Finite Difference Time Domain Simulations to Facilitate Early-Stage Human Cancer Detection

PI Allen Taflove, Northwestern University
Alterations of the nanoscale structure of live HeLa cells after chemical fixation, as observed using partial wave spectroscopic (PWS) optical microscopy.  Chemical fixation appears to alter the cellular nanoscale structure in addition to terminating its macromolecular remodeling.  These changes could not be detected using traditional modes of optical microscopy, being far smaller than the diffraction limit of visible light.
Project Description

The ultimate goal of this research is to develop a low-cost, high-throughput optical microscopic technique that can sense macromolecular alterations and thereby predict human cancer risk at a very early stage. The team has developed a novel optical microscopy technique, Partial Wave Spectroscopic (PWS) microscopy, which has been shown to be capable of detecting static intracellular nanoarchitectural alterations associated with early-stage cancers that are not accessible by conventional microscopy. Thus far, they have employed PWS to successfully quantify cancer risks across seven different organs (lung, colon, pancreas, esophagus, prostate, ovary, and thyroid) in approximately 800 human patients.

Importantly, in addition to static nanoarchitectural changes, abnormal movement of macromolecular complexes within cells is another signature of pathological changes, including early-stage cancer development. However, the team’s current PWS technique can only provide information about a cell’s nanostructures in its static form.

# # # # # # #

TASKS FOR THIS EXERCISE:
• a. Reproduce the passage of the PWS microscopy text starting with "Importantly, in addition" and going on through "its static form.".
• b. Translate this sentence from the PWS microscopy text into Spanish: "However, the team’s current PWS technique can only provide information about a cell’s nanostructures in its static form."
• c. Write the next paragraph of the PWS microscopy text, picking up after its final sentence.

SUPPLIED RECORDS:
# # # # # # #

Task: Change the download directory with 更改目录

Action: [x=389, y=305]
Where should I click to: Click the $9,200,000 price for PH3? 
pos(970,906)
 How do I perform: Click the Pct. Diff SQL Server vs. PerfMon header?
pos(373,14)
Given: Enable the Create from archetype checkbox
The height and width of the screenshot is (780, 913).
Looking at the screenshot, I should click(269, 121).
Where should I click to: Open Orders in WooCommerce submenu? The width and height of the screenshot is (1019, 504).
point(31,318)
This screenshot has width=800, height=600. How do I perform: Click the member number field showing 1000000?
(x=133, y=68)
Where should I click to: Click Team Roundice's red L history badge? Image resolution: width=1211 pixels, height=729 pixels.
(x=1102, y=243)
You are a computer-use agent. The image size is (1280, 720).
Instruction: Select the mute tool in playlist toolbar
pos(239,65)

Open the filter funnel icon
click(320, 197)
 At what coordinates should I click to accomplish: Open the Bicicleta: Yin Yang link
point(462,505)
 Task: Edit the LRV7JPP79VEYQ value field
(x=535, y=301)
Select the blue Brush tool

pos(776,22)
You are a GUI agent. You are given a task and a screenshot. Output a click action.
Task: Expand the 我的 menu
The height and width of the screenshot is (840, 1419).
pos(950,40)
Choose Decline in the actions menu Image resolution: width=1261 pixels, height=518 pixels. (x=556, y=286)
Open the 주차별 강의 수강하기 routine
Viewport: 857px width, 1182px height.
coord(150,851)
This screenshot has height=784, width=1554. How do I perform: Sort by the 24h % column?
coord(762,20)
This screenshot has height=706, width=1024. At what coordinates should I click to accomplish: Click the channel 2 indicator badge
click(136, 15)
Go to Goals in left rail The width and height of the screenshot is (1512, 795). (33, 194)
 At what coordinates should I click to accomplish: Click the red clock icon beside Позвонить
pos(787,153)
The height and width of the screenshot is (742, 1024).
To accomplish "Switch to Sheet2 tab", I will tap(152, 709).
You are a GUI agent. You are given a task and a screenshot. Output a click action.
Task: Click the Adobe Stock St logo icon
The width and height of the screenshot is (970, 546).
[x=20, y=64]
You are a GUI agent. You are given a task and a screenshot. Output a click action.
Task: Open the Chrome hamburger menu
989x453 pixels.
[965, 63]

# # # # # # #

WRITTEN RESPONSES:
• a.
Importantly, in addition to static nanoarchitectural changes, abnormal movement of macromolecular complexes within cells is another signature of pathological changes, including early-stage cancer development. However, the team’s current PWS technique can only provide information about a cell’s nanostructures in its static form.

• b. Sin embargo, la técnica PWS actual del equipo solo puede proporcionar información sobre las nanoestructuras de una célula en su forma estática.

• c.
With this INCITE project, the team is using computational modeling to build upon static PWS to develop a new technique, dynamic PWS, which can sense and quantify macromolecular motions in live cells. By combining static and dynamic PWS, the researchers aim to improve the sensitivity and specificity of PWS detection of early-stage cancers. Furthermore, this will provide insights into the macromolecular behavior within live cells, thereby potentially assisting in the development of novel cancer therapeutics that regulate chromatin structure and dynamics.

The team’s primary computational tool, Angora, is literally “a microscope in a computer.” Its physics kernel implements the three-dimensional finite-difference time-domain (FDTD) solution of Maxwell’s equations on nanometer voxels within the simulated biological cell. This is followed by rigorous integral transformations to synthesize full-color pixels at the image plane of the simulated microscope located centimeters away. Optimized for parallel processing on Argonne’s Mira supercomputer, Angora is capable of solving for more than one trillion vector electromagnetic field components. High-fidelity modeling of dynamic PWS requires the scale and power of DOE leadership computing resources.